- **TASK PROMPT**
Rewrite the rows from the line with "I will 52,81." to the line with "click(x=555, y=324)", swapping "cookies" for "site cookies" and leaving everything else as it is.
━━━━━━━━
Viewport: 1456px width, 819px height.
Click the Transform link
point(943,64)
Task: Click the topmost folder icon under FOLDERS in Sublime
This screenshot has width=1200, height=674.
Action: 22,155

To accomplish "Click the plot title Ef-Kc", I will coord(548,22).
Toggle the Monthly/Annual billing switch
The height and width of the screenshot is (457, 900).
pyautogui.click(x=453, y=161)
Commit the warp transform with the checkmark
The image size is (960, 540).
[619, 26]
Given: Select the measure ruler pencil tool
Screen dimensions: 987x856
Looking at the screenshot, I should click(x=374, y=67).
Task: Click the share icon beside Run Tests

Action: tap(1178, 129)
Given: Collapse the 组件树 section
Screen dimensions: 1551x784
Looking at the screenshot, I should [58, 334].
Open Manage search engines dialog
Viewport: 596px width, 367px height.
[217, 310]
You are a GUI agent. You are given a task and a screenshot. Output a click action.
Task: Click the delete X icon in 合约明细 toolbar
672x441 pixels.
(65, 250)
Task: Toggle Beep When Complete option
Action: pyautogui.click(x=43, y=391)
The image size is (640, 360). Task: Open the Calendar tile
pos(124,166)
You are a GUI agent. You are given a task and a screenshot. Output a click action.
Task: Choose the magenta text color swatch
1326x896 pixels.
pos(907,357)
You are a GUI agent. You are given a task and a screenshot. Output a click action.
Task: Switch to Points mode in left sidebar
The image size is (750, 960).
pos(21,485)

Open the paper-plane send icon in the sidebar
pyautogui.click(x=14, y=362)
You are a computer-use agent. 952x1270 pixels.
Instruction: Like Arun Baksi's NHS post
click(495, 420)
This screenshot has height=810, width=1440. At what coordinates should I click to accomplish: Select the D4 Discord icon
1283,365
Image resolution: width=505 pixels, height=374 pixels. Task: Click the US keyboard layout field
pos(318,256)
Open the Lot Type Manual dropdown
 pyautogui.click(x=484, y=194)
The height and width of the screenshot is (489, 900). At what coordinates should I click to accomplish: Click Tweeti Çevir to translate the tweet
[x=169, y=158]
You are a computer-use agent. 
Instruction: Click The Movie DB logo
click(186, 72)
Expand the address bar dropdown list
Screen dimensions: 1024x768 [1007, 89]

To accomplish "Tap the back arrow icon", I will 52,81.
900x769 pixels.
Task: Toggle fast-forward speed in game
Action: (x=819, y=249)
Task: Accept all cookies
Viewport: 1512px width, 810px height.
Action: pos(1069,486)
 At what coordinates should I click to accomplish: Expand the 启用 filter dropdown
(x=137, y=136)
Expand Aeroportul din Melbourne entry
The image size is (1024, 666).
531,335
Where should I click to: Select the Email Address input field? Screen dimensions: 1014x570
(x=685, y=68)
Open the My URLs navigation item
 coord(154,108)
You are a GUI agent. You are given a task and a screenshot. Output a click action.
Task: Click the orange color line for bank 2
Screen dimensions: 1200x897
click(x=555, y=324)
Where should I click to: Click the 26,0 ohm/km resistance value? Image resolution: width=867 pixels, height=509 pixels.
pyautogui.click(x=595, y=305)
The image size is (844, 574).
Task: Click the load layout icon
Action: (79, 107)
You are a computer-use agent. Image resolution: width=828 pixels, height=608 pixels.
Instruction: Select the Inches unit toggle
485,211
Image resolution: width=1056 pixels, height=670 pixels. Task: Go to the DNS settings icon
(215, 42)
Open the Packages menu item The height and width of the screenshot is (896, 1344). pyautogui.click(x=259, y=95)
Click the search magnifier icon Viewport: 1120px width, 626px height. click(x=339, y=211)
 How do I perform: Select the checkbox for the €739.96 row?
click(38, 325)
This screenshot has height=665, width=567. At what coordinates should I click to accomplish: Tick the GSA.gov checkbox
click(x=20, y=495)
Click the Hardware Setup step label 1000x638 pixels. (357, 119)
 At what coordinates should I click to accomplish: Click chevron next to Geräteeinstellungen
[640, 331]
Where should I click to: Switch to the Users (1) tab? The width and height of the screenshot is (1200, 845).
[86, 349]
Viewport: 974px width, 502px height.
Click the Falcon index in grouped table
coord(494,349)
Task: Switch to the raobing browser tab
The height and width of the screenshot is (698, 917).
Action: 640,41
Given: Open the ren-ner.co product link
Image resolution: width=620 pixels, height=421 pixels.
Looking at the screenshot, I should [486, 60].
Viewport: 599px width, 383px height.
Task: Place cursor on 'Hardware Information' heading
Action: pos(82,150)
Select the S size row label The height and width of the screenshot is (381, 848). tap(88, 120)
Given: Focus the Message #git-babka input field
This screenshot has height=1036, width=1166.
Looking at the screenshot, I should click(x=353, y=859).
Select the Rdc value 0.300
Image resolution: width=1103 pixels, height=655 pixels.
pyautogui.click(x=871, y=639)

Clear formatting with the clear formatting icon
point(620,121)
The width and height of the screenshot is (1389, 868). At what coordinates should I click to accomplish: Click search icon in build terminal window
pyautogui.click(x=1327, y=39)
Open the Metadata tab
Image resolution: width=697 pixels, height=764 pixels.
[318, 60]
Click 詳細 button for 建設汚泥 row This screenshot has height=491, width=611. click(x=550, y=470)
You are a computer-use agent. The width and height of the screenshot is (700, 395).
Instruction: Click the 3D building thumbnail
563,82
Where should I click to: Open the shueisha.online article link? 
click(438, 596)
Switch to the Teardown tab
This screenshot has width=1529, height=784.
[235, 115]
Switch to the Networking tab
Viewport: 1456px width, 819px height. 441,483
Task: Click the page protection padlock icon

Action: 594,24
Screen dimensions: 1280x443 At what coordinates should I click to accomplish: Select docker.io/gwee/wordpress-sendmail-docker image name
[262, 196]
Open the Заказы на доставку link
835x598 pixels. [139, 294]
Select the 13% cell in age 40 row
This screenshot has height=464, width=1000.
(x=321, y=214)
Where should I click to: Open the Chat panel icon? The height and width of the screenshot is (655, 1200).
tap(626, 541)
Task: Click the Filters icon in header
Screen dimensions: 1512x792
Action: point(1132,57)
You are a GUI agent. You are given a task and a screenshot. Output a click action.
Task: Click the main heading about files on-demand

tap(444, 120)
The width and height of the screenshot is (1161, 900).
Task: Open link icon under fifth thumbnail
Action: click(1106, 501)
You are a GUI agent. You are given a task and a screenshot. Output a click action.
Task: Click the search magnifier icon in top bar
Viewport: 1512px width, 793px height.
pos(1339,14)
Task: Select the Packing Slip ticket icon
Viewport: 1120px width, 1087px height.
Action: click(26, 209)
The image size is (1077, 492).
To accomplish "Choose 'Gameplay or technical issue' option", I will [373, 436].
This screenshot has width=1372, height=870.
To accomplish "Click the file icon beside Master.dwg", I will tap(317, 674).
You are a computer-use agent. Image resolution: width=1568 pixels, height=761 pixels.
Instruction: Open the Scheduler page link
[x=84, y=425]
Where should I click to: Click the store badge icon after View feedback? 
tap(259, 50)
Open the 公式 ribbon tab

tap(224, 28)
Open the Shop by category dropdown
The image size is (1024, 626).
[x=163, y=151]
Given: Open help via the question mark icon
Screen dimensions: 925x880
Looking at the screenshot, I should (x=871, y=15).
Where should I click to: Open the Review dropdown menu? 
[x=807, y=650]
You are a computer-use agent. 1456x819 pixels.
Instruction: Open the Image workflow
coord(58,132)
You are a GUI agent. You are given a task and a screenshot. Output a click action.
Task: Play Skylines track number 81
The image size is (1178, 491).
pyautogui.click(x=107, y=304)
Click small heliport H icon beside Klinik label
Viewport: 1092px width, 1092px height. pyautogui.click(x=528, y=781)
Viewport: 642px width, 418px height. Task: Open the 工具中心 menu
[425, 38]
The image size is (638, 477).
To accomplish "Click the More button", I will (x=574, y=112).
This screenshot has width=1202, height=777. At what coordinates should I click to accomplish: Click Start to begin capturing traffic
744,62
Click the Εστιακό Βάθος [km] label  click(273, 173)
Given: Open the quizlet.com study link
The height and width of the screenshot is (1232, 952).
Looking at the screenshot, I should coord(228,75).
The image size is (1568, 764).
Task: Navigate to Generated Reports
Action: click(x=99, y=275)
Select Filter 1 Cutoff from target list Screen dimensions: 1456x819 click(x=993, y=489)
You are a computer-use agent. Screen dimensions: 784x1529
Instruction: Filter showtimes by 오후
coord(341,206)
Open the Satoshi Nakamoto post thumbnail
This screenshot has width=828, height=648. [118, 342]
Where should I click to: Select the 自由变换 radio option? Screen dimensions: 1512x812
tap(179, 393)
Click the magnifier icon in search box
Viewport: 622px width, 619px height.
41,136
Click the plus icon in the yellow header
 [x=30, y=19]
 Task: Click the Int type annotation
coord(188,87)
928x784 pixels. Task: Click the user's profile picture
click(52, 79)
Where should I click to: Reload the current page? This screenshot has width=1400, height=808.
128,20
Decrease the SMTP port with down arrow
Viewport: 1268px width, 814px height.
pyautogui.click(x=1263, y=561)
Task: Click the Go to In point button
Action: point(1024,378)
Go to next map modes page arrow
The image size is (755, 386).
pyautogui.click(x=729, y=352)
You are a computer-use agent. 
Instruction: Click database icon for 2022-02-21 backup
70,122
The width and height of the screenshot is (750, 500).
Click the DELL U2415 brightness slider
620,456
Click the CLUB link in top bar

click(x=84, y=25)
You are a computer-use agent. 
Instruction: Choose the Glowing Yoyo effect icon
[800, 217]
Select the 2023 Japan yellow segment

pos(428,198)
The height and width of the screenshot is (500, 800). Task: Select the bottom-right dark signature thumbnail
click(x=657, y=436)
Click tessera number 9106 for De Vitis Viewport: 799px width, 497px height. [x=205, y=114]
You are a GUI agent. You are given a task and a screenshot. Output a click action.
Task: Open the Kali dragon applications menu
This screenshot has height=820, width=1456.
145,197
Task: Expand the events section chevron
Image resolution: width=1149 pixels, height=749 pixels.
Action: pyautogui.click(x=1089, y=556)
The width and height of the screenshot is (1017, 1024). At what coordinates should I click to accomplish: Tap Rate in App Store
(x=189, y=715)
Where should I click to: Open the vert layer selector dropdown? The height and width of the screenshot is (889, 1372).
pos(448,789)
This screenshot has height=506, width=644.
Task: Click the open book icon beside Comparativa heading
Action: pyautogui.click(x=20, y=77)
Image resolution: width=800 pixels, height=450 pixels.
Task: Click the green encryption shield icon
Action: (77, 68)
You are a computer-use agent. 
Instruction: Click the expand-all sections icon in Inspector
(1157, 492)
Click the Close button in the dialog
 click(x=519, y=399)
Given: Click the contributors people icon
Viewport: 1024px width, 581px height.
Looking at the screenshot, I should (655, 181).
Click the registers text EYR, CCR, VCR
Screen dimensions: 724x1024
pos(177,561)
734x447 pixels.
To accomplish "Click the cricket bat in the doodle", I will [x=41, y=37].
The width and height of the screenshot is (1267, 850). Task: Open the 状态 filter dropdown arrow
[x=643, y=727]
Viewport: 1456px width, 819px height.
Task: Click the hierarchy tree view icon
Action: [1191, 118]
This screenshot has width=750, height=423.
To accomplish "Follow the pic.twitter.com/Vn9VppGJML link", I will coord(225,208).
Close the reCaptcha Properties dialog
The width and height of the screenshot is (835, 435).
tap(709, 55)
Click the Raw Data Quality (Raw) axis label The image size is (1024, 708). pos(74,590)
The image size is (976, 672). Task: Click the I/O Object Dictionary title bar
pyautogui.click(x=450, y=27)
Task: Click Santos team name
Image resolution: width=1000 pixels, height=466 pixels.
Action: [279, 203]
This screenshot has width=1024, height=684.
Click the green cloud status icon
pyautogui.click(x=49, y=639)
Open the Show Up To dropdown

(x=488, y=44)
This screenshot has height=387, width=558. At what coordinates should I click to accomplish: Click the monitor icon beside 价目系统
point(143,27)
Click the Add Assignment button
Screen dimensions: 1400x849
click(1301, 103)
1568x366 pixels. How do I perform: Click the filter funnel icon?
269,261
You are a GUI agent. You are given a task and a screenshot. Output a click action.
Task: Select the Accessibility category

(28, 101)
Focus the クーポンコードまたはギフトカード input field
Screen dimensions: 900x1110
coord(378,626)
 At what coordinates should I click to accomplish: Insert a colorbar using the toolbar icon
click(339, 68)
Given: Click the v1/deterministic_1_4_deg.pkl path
━━━━━━━━
- **THE REPLY**
To accomplish "Tap the back arrow icon", I will 52,81.
900x769 pixels.
Task: Toggle fast-forward speed in game
Action: (x=819, y=249)
Task: Accept all site cookies
Viewport: 1512px width, 810px height.
Action: pos(1069,486)
 At what coordinates should I click to accomplish: Expand the 启用 filter dropdown
(x=137, y=136)
Expand Aeroportul din Melbourne entry
The image size is (1024, 666).
531,335
Where should I click to: Select the Email Address input field? Screen dimensions: 1014x570
(x=685, y=68)
Open the My URLs navigation item
 coord(154,108)
You are a GUI agent. You are given a task and a screenshot. Output a click action.
Task: Click the orange color line for bank 2
Screen dimensions: 1200x897
click(x=555, y=324)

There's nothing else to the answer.